将来の話をしよう

「いまさら翼といわれても」を読んで 

 今回は6篇に渡る、短編集だった。奉太郎の「やらなくてもいいことなら、やらない。やらなければいけないことなら手短に」と言うようになった過去の話「長い休日」は特に印象に残った。確かに、素直な何でも言えばやってくれるという子は先生にとって都合がよく扱いやすい。しかし、当の本人はどう思うだろう。便利に使われていたなんてわかった途端、先生への信頼なんて全て失うだろう。奉太郎の過去の話は現実世界でもよくあることだ。
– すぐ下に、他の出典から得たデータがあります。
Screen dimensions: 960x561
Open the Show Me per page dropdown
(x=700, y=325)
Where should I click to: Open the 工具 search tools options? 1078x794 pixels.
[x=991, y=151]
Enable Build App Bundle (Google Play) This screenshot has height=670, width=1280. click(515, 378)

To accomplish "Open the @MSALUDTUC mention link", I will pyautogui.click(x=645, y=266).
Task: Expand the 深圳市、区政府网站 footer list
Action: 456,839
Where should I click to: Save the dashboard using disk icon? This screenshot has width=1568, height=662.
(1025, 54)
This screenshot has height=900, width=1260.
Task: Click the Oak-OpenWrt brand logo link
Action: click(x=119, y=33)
人にはどこかしら、楽したい、面倒だという感情が出てくるものだ。今回、「長い休日」を読んで改めて、人の愚かさを思い知った。奉太郎の過去が明らかになり、彼の見方が変わった物語だった。
 また、他には千反田が行方をくらます本のタイトルにもなっている「いまさら翼といわれても」も良かった。千反田は豪農千反田家の跡取りを意識して生活してきた。しかし、急に跡を継がなくてもいい、好きな道を選べと言われた。そんな時、合唱祭のソロパートの歌詞が自由の憧れを歌うものだった為、合唱祭から行方をくらましたのだった。千反田の悩みは進路だった。誰もが通る道。千反田の言う「いまさら翼といわれても、困るんです」は胸に響いた。おそらくこの翼にはいろいろな思いが詰め込まれているのだと思う。自由、将来、解放、など。千反田にはいままで翼がなかったにだから、困惑してもしようがない。しかし、これからは翼を持った千反田がどう変わっていくのか見てみたいと思った。